7. Last not least soll auch der Spaß bei solche einem Projekt nicht zu kurz kommen. Insofern durften die Schüler/innen zu Beginn formulieren, was sie sich wünschten, um gerne an dem Projekt zu arbeiten. Dies wurde als „definition of fun“ am Scrumboard festgehalten. Die Schüler/innen wünschten sich, bei der Arbeit Musik hören zu dürfen sowie ihr Handy nutzen zu können, was ihnen gewährt wurde. Beides wurde in der Auswertung als sehr motivierend beurteilt.
8. Den Abschluss bildete der Projektabschluss mit Präsentation der Einzelthemen, der „Begutachtung des Endprodukts“, einer Evaluation des Projekts in Form eines Online-Fragebogens sowie einem gemeinsamen Ausklang mit Lebkuchen, Spekulatius und Mandarinen.
Insgesamt beurteilten die Schüler/innen das Projekt als großen Erfolg. Besonders positiv wurde das Einbringen eigener Ideen, die Teamarbeit sowie das selbstständige und abwechslungsreiche Arbeiten empfunden. Einige meldeten zurück, dass sie Aspekte des Projektmanagements für ihr weiteres Lernverhalten übernehmen wollen, so etwa, dass man sich zunächst einen Überblick über die anstehenden Aufgaben verschafft und diese dann nach Prioritäten ordnet.
Auch für mich als Lehrer war das Projekt sehr interessant, da die selbstorganisierte Arbeitsweise der Schüler/innen bedeutet, dass man sich deutlich zurücknehmen muss und Vertrauen in die Arbeitsweise der Schüler/innen haben muss. Als Lehrer fungierte ich hier nicht in der Rolle als Stoffvermittler, sondern primär als Arrangeur von Lernprozessen, Feedbackgeber und Lerncoach.
An dieser Stelle sei allen gedankt, die zum Gelingen des Projekts beigetragen haben. Ein besonderer Dank gilt Boris Rojs für sein außerordentliches Engagement.
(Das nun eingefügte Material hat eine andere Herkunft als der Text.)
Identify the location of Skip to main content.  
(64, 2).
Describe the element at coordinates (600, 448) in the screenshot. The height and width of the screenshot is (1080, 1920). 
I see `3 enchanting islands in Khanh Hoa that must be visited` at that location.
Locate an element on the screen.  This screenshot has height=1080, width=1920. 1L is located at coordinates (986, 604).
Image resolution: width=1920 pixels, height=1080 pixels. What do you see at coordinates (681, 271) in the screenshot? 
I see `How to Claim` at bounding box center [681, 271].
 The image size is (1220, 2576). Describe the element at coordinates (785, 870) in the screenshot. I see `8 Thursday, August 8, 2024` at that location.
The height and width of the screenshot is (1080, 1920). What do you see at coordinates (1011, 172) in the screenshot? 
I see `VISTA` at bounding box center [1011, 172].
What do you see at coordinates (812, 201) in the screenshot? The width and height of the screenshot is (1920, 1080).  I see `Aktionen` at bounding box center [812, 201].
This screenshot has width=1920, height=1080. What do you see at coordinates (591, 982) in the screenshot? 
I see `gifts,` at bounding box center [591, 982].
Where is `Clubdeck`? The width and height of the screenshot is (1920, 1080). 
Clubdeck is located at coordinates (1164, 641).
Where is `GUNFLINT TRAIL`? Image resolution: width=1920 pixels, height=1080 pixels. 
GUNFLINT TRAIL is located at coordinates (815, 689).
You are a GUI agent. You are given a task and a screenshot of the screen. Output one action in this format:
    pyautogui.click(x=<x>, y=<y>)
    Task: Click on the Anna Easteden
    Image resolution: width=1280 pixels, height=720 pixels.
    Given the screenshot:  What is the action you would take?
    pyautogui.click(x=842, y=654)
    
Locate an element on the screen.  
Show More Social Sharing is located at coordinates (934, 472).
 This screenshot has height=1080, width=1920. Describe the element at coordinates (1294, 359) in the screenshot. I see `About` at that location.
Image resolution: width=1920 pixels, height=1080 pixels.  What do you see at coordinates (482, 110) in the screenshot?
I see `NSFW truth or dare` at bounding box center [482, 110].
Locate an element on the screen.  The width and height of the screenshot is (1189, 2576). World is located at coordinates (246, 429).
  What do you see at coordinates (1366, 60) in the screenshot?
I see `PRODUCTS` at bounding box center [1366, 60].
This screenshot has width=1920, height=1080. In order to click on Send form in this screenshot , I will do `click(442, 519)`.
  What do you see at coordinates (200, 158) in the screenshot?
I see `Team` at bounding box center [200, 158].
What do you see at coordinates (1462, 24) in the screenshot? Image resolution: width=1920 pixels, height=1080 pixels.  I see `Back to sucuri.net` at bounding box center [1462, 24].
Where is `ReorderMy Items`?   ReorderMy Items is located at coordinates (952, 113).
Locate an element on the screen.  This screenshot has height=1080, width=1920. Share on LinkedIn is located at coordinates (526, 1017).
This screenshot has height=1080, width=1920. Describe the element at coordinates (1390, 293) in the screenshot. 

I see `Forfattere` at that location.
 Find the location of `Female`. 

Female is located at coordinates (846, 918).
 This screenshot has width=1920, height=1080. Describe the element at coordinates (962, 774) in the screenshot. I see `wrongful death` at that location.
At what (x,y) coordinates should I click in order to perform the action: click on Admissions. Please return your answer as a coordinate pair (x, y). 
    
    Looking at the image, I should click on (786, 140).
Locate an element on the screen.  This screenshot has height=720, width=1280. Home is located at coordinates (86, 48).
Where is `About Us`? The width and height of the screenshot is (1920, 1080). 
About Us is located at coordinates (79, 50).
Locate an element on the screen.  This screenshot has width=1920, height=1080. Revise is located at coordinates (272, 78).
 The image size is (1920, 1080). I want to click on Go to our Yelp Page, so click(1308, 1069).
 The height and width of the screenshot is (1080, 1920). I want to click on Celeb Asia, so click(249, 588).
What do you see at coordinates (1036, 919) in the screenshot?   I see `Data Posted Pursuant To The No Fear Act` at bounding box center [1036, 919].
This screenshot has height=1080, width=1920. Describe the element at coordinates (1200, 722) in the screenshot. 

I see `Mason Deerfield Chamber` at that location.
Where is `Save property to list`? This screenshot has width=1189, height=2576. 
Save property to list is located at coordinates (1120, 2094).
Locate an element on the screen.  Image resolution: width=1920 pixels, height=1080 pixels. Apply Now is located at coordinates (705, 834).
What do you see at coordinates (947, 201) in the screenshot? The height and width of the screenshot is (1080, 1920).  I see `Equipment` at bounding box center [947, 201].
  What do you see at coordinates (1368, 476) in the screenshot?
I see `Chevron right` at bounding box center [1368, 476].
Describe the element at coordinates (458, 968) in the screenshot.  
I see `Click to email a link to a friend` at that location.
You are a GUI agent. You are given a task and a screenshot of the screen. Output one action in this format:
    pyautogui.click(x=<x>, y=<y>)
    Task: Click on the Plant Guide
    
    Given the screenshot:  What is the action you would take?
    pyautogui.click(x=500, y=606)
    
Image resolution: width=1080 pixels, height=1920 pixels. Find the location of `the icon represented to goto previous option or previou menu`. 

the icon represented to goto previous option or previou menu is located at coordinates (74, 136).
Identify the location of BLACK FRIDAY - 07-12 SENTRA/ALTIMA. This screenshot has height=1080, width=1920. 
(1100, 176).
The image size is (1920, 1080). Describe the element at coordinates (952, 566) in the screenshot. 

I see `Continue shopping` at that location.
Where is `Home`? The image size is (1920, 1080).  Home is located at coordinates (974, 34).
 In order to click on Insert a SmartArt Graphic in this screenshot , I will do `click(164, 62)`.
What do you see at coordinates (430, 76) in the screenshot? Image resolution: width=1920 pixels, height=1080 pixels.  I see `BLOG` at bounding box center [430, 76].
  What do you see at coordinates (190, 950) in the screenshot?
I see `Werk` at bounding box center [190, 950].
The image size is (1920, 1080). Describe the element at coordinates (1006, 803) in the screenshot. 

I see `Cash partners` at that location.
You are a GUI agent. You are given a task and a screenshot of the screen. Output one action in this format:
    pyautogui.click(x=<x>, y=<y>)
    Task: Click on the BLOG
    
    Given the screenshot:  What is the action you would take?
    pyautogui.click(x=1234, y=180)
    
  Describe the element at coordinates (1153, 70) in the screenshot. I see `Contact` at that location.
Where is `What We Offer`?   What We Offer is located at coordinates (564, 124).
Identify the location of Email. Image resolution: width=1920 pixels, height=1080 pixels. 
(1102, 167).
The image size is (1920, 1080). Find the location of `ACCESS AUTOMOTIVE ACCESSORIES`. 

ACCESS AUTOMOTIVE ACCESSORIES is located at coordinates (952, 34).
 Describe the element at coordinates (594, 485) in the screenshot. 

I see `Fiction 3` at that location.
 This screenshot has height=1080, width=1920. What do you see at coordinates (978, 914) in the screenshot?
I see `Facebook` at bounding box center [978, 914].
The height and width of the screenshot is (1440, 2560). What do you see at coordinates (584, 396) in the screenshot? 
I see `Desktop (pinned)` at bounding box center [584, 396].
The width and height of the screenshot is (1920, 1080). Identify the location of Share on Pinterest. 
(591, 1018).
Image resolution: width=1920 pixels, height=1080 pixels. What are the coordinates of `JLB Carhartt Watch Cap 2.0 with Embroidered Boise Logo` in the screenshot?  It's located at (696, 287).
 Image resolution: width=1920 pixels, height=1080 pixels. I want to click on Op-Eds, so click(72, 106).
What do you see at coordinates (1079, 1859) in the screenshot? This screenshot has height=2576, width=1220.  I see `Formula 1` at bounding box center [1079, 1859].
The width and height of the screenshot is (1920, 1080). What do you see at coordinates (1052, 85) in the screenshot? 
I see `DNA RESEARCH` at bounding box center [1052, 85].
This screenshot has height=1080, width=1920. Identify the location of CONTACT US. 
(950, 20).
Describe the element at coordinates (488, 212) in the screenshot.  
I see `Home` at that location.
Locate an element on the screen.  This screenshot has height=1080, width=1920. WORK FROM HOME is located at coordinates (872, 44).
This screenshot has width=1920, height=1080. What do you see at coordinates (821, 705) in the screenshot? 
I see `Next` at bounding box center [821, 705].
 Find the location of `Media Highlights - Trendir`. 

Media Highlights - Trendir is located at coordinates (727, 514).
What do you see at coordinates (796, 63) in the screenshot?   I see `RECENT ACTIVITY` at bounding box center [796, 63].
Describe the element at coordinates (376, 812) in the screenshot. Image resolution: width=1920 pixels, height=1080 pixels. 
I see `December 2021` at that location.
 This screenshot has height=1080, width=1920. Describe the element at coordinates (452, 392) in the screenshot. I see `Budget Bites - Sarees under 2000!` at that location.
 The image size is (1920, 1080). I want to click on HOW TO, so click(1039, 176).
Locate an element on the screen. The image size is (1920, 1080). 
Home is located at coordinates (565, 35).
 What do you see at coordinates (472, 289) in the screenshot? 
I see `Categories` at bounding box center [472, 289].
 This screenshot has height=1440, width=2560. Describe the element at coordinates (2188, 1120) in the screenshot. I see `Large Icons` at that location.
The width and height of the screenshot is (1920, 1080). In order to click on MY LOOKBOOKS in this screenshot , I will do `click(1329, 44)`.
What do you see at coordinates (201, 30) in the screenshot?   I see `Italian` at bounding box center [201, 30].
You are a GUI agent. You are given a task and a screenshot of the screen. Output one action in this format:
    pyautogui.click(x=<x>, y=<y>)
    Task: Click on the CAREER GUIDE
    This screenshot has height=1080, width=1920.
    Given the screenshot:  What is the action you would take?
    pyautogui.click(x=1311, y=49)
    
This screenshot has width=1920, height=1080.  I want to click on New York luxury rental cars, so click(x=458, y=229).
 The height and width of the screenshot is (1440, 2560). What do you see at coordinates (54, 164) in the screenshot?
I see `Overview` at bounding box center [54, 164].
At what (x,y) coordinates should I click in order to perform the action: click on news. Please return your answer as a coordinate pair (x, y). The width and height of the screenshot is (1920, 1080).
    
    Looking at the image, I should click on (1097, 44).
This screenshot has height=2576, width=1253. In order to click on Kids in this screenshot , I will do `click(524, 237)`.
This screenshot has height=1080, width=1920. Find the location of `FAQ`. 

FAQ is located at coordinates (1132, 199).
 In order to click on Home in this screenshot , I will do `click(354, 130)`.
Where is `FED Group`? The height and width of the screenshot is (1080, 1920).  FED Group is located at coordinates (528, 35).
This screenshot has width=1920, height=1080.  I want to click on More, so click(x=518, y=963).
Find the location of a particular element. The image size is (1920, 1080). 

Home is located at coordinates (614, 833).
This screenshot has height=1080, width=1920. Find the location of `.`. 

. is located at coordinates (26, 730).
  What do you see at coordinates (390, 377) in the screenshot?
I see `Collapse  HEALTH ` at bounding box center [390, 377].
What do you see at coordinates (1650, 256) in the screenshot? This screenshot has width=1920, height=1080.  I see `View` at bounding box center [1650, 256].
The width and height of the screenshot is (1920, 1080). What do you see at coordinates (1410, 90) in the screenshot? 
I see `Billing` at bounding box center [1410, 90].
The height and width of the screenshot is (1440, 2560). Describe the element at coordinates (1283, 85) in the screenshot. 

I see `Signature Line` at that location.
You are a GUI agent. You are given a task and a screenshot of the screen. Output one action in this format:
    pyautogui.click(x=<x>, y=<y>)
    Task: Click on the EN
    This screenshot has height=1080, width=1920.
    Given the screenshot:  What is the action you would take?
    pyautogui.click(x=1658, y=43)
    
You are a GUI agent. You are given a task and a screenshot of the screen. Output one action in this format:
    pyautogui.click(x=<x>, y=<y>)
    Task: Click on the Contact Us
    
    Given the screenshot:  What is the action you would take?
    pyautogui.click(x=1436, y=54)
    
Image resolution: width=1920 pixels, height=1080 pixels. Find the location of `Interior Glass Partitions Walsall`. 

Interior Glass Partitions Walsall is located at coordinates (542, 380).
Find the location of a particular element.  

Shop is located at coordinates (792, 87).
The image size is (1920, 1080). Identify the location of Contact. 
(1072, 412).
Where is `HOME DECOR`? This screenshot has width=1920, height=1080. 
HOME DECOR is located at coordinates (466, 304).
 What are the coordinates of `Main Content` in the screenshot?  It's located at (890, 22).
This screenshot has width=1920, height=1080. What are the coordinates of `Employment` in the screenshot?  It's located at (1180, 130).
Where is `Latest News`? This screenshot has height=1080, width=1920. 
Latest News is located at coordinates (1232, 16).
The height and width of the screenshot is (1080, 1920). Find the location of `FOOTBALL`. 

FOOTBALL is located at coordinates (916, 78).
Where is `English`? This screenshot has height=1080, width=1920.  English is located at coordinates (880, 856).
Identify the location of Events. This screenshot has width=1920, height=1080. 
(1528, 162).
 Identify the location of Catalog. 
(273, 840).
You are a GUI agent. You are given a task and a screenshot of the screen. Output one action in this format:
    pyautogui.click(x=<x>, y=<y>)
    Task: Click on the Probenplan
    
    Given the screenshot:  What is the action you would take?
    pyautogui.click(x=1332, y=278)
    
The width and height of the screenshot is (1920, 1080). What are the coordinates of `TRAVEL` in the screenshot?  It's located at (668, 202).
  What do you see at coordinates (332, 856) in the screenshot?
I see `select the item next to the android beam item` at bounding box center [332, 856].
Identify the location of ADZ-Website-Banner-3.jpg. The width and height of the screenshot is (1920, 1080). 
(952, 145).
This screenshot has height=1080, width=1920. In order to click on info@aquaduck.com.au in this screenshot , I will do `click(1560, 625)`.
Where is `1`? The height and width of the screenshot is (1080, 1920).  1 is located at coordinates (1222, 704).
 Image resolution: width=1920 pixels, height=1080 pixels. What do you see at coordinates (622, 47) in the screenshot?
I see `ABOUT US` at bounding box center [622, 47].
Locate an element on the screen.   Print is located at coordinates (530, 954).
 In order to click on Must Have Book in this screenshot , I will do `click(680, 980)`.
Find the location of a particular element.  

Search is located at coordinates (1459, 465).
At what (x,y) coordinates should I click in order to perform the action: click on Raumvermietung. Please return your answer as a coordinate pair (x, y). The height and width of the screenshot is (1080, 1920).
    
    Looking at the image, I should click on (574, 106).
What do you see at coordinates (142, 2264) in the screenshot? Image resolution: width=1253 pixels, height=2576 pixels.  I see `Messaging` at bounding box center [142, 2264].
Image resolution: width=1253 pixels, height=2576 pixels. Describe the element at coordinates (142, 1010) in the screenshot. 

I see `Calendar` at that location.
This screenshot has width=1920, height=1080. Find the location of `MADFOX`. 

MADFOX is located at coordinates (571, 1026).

Herr Rojs betreut in der Siemens Professional Education (SPE) Karlsruhe als „Lernprozessbegleiter“ duale Studierenden in agilen Projekten, sowie Katrin Moor, die sich in der SPE mit Bildungsprojekten beschäftigt.
Ein herzliches Dank gilt auch Arlene Heimpel von der Sparkasse Kraichgau, die den Schülern die Broschüren „Basiswissen Börse“ zur Verfügung gestellt hat, die als Inspirationsquelle für die Aufgabenfindung dienen konnten. Frau Heimpel fungiert darüber hinaus als Vermittlerin und Ansprechpartnerin für das Planspiel Börse.